───── STORED DATA ─────

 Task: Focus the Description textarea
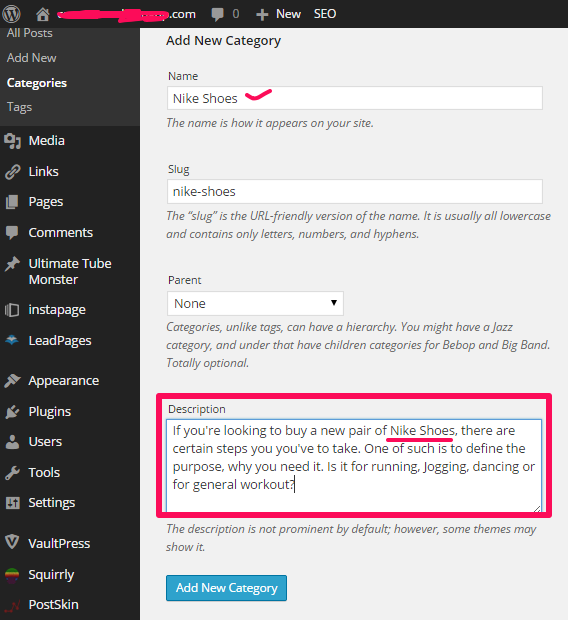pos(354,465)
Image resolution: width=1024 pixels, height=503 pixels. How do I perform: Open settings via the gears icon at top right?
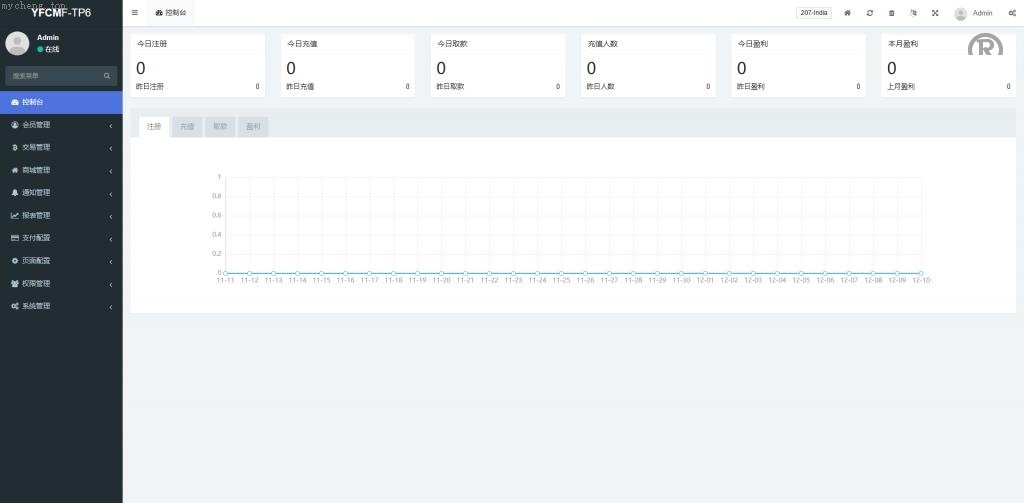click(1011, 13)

─────
───── STORED DATA ─────

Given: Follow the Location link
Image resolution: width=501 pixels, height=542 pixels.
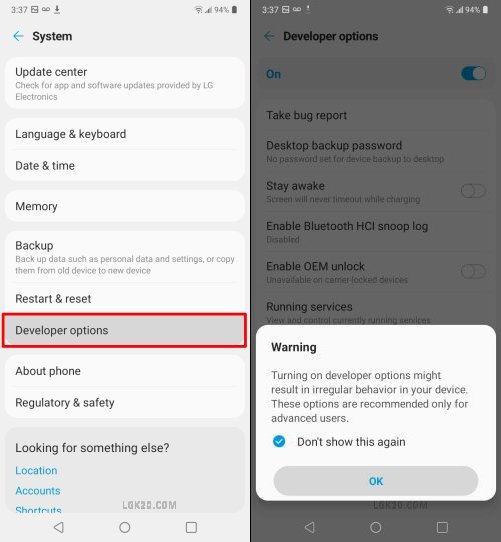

─────
───── STORED DATA ─────

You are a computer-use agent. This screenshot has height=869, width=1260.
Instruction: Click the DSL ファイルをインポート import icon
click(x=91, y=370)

─────

* WORK INSTRUCTIONS *
For this exercise, output exactly the lines above from the line with "Given: Follow the Location link" to the line with "Image resolution: width=501", counting both, and leave out the rest.

* TASK ANSWER *
Given: Follow the Location link
Image resolution: width=501 pixels, height=542 pixels.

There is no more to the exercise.